#### PROBLEM TO SOLVE
Every record that follows should appear again in your answer, exactly the same.

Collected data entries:
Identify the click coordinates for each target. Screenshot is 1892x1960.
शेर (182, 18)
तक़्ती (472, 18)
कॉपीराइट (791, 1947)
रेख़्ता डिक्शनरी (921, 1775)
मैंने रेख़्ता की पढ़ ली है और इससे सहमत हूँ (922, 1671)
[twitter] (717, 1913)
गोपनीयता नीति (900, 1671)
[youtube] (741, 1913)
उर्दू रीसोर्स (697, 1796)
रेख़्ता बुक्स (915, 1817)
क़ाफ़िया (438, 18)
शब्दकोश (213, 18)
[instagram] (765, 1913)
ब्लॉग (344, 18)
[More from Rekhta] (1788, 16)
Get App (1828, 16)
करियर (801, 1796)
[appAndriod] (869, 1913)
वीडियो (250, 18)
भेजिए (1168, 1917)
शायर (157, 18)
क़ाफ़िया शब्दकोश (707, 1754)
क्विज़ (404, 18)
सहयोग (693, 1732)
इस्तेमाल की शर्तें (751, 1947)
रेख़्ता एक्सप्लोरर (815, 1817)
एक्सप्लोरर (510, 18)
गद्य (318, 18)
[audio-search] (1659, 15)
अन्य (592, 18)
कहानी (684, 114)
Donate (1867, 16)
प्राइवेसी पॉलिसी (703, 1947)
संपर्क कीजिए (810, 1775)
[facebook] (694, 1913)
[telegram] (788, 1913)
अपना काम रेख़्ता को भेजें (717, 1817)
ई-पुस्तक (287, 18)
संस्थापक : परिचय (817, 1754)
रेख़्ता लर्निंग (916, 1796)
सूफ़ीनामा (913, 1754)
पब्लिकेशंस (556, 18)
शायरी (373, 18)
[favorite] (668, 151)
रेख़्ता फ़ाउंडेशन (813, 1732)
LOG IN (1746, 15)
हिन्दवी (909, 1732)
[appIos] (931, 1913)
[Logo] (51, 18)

#### RESPONSE BOX
Identify the click coordinates for each target. Screenshot is 1892x1960.
शेर (182, 18)
तक़्ती (472, 18)
कॉपीराइट (791, 1947)
रेख़्ता डिक्शनरी (921, 1775)
मैंने रेख़्ता की पढ़ ली है और इससे सहमत हूँ (922, 1671)
[twitter] (717, 1913)
गोपनीयता नीति (900, 1671)
[youtube] (741, 1913)
उर्दू रीसोर्स (697, 1796)
रेख़्ता बुक्स (915, 1817)
क़ाफ़िया (438, 18)
शब्दकोश (213, 18)
[instagram] (765, 1913)
ब्लॉग (344, 18)
[More from Rekhta] (1788, 16)
Get App (1828, 16)
करियर (801, 1796)
[appAndriod] (869, 1913)
वीडियो (250, 18)
भेजिए (1168, 1917)
शायर (157, 18)
क़ाफ़िया शब्दकोश (707, 1754)
क्विज़ (404, 18)
सहयोग (693, 1732)
इस्तेमाल की शर्तें (751, 1947)
रेख़्ता एक्सप्लोरर (815, 1817)
एक्सप्लोरर (510, 18)
गद्य (318, 18)
[audio-search] (1659, 15)
अन्य (592, 18)
कहानी (684, 114)
Donate (1867, 16)
प्राइवेसी पॉलिसी (703, 1947)
संपर्क कीजिए (810, 1775)
[facebook] (694, 1913)
[telegram] (788, 1913)
अपना काम रेख़्ता को भेजें (717, 1817)
ई-पुस्तक (287, 18)
संस्थापक : परिचय (817, 1754)
रेख़्ता लर्निंग (916, 1796)
सूफ़ीनामा (913, 1754)
पब्लिकेशंस (556, 18)
शायरी (373, 18)
[favorite] (668, 151)
रेख़्ता फ़ाउंडेशन (813, 1732)
LOG IN (1746, 15)
हिन्दवी (909, 1732)
[appIos] (931, 1913)
[Logo] (51, 18)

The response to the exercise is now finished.